Visual pattern-recognition puzzles designed to be easy for humans + hard for current ML. Chollet's argument: current systems score poorly on tasks requiring fluid abstract reasoning. ARC-AGI-2 (2025) introduced as a harder follow-up. OpenAI o3 hit 87% on ARC-AGI-1 in Dec 2024 via test-time-compute scaling. ARC Prize 2024 + 2025 are public competitions.

What it measures: Fluid abstract reasoning on novel visual patterns.

What it doesn't: Real-world utility. ARC tasks are deliberately weird; high scores there don't immediately transfer to practical applications.

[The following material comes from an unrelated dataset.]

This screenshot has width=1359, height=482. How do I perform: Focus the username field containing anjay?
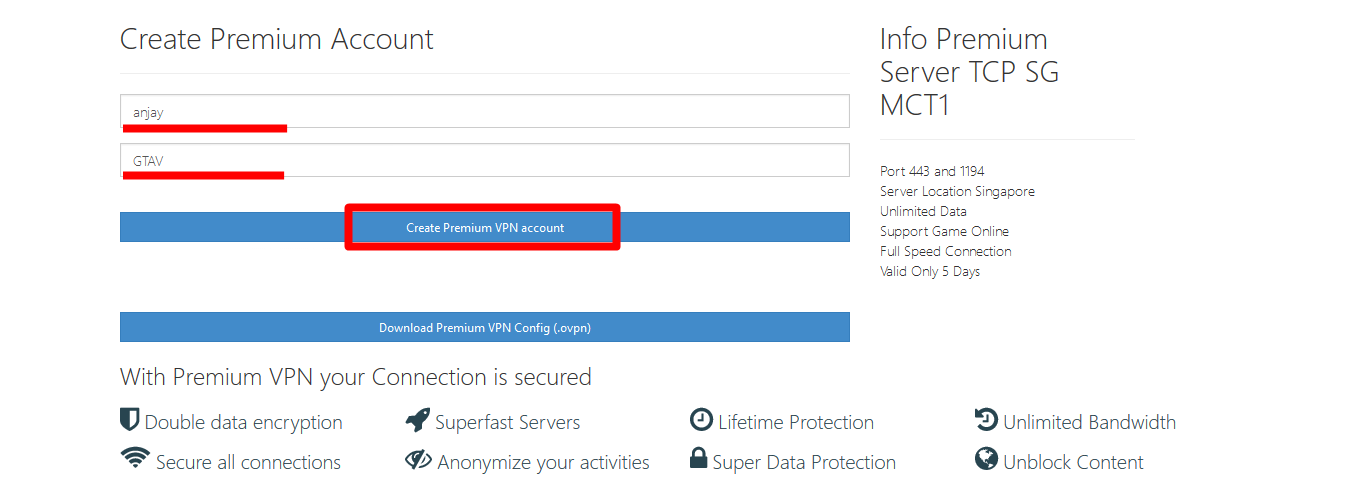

How to read a leaderboard skeptically.

  1. 01

    Saturated benchmarks tell you nothing. If everyone scores 95%+, the benchmark has stopped discriminating. MMLU and HumanEval are in this state.

  2. 02

    Different benchmarks favor different model strategies. Long-context reasoning models do well on AIME + GPQA + ARC-AGI. Knowledge-dense models do well on MMLU + MMMU. Code-tuned models do well on HumanEval + SWE-bench. A single ranking number across all of these is misleading.

  3. 03

    Test set contamination is real. Many frontier models have seen most public benchmarks during pretraining. Held-out evals (FrontierMath, SWE-bench Verified) try to mitigate this, but the field knows contamination affects published numbers.

  4. 04

    Verbose models win Arena. LMSYS-style human-preference voting consistently favors longer, more confident-sounding responses — even when shorter responses are correct and verbose ones are wrong. Don't read Arena Elo as 'best model.'

  5. 05

    Real-world utility is hard to measure. SWE-bench is the closest to 'agentic real-world work,' but even it tests against unit-test passing, not code quality or maintainability. Real evaluation still requires using the model on YOUR task and judging the output.

  6. 06

    Inference-time-scaling changes economics. o1-style and R1-style models can score very well on hard benchmarks (GPQA, AIME, ARC-AGI) by using 10× more inference compute per query. The benchmark score is real but doesn't reflect the cost-per-task tradeoff.